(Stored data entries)
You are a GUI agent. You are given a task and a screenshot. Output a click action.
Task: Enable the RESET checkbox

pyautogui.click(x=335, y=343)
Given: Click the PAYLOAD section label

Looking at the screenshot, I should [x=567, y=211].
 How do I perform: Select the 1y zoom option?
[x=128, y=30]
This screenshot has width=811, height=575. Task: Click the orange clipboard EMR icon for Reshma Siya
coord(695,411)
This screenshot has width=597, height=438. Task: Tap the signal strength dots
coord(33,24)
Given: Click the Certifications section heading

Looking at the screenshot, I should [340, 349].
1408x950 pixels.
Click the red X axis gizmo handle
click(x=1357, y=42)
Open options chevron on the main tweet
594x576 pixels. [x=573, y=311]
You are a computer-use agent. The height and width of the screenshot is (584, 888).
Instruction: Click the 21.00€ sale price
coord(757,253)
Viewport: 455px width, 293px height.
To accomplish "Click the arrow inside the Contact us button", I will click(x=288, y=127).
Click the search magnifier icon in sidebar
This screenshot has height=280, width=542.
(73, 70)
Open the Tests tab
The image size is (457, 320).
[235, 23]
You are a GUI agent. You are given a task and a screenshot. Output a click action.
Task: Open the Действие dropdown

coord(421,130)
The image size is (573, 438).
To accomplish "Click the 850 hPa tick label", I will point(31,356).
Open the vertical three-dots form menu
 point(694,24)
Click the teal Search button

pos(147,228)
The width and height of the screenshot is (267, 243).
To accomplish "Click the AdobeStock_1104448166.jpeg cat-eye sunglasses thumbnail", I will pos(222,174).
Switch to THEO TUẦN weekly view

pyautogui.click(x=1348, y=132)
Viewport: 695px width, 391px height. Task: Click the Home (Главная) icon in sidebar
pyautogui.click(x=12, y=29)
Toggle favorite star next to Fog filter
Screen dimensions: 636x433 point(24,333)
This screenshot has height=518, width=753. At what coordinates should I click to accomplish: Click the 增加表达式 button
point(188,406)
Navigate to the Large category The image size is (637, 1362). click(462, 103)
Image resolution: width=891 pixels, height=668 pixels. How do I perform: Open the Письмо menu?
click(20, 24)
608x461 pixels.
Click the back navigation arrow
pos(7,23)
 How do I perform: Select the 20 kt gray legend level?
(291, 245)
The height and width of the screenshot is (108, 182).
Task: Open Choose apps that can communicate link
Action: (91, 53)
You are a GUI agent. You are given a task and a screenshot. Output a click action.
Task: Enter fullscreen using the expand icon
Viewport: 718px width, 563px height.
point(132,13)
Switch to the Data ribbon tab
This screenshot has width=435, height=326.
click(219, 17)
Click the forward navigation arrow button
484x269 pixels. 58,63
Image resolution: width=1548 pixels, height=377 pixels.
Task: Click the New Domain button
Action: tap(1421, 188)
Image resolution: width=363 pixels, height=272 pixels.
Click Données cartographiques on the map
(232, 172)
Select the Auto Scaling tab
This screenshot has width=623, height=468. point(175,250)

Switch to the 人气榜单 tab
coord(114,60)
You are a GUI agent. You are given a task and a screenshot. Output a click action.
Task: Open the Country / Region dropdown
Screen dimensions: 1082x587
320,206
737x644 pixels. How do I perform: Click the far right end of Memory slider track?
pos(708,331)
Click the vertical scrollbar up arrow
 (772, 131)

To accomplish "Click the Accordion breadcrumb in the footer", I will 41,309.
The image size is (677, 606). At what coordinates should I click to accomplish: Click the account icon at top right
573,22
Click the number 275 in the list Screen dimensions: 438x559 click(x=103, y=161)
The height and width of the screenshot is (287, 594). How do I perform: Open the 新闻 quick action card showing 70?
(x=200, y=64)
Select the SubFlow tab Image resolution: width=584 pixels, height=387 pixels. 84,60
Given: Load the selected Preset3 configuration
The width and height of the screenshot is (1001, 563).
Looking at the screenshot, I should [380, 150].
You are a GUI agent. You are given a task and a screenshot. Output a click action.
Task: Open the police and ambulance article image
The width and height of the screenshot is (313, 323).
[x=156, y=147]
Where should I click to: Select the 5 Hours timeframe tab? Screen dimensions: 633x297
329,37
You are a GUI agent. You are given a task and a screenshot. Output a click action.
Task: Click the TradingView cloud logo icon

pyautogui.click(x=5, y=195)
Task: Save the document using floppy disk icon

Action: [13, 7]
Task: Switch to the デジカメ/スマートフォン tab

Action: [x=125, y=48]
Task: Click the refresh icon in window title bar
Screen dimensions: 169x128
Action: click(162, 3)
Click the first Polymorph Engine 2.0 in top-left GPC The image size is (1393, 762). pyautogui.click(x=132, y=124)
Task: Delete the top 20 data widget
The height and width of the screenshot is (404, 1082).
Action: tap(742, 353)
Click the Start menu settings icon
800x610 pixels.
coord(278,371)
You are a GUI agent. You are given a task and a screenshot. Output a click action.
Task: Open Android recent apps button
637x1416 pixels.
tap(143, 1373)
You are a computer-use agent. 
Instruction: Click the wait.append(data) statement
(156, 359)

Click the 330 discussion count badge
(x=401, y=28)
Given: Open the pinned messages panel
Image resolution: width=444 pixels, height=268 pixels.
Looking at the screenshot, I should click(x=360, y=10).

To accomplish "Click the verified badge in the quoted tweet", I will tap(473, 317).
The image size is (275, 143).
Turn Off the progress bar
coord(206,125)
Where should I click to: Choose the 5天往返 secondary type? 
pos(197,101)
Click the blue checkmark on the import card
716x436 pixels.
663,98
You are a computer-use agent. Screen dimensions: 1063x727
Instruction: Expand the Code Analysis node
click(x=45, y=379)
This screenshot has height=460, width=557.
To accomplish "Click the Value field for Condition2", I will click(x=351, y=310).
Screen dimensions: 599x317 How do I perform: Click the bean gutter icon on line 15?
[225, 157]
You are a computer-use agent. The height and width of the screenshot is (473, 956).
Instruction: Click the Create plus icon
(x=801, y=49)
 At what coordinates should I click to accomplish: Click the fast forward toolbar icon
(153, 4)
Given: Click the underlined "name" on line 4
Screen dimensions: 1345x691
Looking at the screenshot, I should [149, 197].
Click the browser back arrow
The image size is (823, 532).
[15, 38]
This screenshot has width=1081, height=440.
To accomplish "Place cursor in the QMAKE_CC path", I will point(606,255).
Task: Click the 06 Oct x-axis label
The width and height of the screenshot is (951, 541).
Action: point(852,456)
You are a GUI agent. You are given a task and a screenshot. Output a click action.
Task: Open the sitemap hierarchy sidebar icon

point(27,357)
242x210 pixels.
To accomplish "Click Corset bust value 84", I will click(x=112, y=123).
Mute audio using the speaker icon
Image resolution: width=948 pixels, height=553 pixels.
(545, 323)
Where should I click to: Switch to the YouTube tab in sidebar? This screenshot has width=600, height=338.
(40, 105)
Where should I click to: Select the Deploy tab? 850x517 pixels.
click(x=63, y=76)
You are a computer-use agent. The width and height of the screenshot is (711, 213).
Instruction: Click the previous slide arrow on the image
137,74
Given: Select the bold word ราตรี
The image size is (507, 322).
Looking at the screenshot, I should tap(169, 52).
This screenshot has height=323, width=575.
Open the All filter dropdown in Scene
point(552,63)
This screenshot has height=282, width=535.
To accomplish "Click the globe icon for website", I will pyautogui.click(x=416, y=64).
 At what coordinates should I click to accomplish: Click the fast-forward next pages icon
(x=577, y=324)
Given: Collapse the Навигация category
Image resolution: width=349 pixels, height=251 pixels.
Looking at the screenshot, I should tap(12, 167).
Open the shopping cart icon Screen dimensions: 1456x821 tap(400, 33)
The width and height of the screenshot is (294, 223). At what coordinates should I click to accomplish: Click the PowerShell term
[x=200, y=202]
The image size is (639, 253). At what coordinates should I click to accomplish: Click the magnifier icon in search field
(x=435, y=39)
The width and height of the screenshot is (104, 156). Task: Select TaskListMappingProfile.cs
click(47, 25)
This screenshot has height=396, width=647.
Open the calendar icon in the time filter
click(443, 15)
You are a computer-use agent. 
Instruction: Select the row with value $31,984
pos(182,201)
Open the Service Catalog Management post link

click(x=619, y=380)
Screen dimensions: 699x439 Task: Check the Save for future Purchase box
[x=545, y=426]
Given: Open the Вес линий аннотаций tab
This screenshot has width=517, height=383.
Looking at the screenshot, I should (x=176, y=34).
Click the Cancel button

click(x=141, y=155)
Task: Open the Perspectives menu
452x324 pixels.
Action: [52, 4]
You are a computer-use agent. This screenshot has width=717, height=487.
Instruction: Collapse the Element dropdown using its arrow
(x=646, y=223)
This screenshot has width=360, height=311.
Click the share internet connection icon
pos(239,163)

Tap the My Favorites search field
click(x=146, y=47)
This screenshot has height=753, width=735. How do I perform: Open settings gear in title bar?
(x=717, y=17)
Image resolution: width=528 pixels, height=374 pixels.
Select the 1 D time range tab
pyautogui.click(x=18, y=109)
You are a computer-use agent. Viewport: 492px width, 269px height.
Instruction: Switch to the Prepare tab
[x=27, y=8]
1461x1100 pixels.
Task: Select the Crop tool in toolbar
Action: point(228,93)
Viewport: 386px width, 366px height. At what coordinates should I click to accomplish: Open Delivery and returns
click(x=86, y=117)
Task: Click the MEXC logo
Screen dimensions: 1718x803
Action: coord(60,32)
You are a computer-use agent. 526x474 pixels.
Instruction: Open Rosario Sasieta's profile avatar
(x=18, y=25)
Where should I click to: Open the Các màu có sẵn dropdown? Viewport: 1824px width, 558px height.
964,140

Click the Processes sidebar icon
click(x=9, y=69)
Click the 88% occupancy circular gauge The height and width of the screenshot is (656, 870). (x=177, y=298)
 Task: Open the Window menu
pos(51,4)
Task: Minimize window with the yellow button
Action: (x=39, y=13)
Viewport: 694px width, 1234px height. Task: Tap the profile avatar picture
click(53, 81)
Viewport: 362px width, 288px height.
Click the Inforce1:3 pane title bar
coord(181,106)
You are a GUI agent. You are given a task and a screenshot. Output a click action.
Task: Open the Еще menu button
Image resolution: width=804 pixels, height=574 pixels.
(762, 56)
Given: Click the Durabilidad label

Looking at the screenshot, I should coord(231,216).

EXERCISE REQUIREMENTS -
Your answer should consist only of the lines from the one with "Instruction: Open Rosario" through the last line of the entries above, retyped exactly.

ANSWER SPACE -
Instruction: Open Rosario Sasieta's profile avatar
(x=18, y=25)
Where should I click to: Open the Các màu có sẵn dropdown? Viewport: 1824px width, 558px height.
964,140

Click the Processes sidebar icon
click(x=9, y=69)
Click the 88% occupancy circular gauge The height and width of the screenshot is (656, 870). (x=177, y=298)
 Task: Open the Window menu
pos(51,4)
Task: Minimize window with the yellow button
Action: (x=39, y=13)
Viewport: 694px width, 1234px height. Task: Tap the profile avatar picture
click(53, 81)
Viewport: 362px width, 288px height.
Click the Inforce1:3 pane title bar
coord(181,106)
You are a GUI agent. You are given a task and a screenshot. Output a click action.
Task: Open the Еще menu button
Image resolution: width=804 pixels, height=574 pixels.
(762, 56)
Given: Click the Durabilidad label

Looking at the screenshot, I should coord(231,216).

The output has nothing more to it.